Master en embarazo

Cuando me quedé embarazada por primera vez no tenía a nadie en mi entorno cercano que hubiera sido madre recientemente. Mi referencia más directa era el último embarazo de mi madre, casi 20 años antes, cuando yo tenía 10 años.

Enseguida me compré un libro y me suscribí a una revista. Así me fui enterando de muchísimas cosas. Más de las que pensaba. Me parecía mentira que siendo el embarazo una cosa tan común, natural y habitual no me sonaran para nada palabras como primípara añosa, episiotomía, amniocentesis y muchas otras, ni tuviera idea de que existían bragas especiales para embarazadas, pezoneras o extractores de leche.

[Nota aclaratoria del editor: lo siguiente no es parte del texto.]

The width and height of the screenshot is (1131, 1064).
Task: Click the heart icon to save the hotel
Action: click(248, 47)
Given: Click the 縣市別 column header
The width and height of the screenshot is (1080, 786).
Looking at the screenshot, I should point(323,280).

Después, al hacerse público y notorio mi estado, todas las mujeres con las que coincidía que habían sido madres me contaban su experiencia y me daban consejos. Más a delante, gracias a los cursos de preparación al parto, me rodee de un grupito de mujeres en mi mismo estado y las conversaciones me fueron aportando más información.

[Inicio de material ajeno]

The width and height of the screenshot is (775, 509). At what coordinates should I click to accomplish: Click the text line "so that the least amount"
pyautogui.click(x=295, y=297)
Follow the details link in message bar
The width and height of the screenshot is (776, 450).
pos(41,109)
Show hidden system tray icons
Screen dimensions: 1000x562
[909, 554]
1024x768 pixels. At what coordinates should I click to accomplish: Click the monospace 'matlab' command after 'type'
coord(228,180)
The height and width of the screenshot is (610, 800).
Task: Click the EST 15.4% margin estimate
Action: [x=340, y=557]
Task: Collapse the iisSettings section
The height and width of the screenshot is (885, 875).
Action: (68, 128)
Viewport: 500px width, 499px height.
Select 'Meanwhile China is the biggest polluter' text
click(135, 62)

Y poco a poco, sin darte cuenta, te conviertes en una verdadera experta en el tema y hasta te permites dar consejos a quienes llevan menos tiempo que tú embarazadas. Y esa experiencia tan maravillosa, que crees que jamás se te borrará de la mente, con el paso de los años, se va haciendo borrosa y sólo permanecen algunos recuerdos.

Hace falta otro embarazo cercano (o propio) para volver a recordar que era el ácido fólico o la ictericia. Eso sí, en cuanto una empieza a contar como fue su embarazo o su parto, todos los recuerdos van surgiendo en cascada y puedes pasarte horas impartiendo un master.